At ten years old I was to spend a week at my grandmother’s beach house. The beach house that I spent weeks at each and every summer. THIS was to be a special week with just me and my grandmother. A week of swimming in the ocean, watching TV in my grandmother’s bed until late at night, having ice cream from the truck every day, going to the amusement park down the boardwalk as often as I wanted. I counted the minutes until this special week arrived. I had been counting the years ever since my older brother had spent this week alone with Gammy. But when it arrived, and I watched my parents drive away, down the street until I their car was just a spec in front of me… I started to cry. And there was no consoling me. My grandmother tried it all, but all I wanted to do was lay curled on my bed surrounded by my moms clothes. I wrapped her shirts around me, buried my face in the warmth and scents of her sweaters. It was pathetic. Really, it was. But I missed her.

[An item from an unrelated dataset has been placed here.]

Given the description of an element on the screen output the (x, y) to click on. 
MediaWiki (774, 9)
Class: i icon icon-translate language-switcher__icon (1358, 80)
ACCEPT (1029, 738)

And there was Hannah on the other end of the line. Missing me. And I knew JUST how she felt. It didn’t matter that her grandmother that she adores was sitting right beside her. It didn’t matter that all of her favorite activities were planned. She missed something. Something that the house 30 minutes away couldn’t give.

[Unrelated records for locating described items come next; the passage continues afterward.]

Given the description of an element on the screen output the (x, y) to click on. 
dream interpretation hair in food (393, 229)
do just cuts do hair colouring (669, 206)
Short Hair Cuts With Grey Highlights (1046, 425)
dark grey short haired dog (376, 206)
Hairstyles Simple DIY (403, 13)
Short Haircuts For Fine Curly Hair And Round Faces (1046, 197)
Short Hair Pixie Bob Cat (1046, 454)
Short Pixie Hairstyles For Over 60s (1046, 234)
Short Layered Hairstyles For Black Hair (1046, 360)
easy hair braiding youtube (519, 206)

I calmed her down and blew her a kiss into the phone and asked to speak to my mom. She said that this sadness came out of nowhere. It was the sound of my voice that turned her mood. She assured me the sadness would be short lived and I hung up the phone.
The next morning, before any of the fun even had the chance to start my mom told me they were on their way home. Hannah was sick. Fever, cough, looking gray. She arrived home shortly after the phone call. She walked in, Ellie in hand, and collapsed into my arms. Even though she wouldn’t ever verbalize it, I knew she was thankful for the familiar. My arms. Her house. Her spot on the couch. Her bed. Because there she was at her grandparent’s house, not feeling quite right and not having her creature comforts there to make it right. My little girl fear of sleepovers came true for Hannah two nights ago. Being somewhere, no matter how comfortable, and having something go awry. A fever, a sore throat, a worry. And not having that “thing”, whatever it may be, there to set you straight.
I was glad actually that I now know she wasn’t feeling well the night she arrived at my parents and that was the reason for her sadness even if she didn’t realize it yet. I would hate for Hannah to have the same aversion to “being away” as I had growing up. The same loneliness, even when not alone, that I had when my parents left me.
But, I’d get it if she did.
I’m just happy a do-over sleepover is already in the works.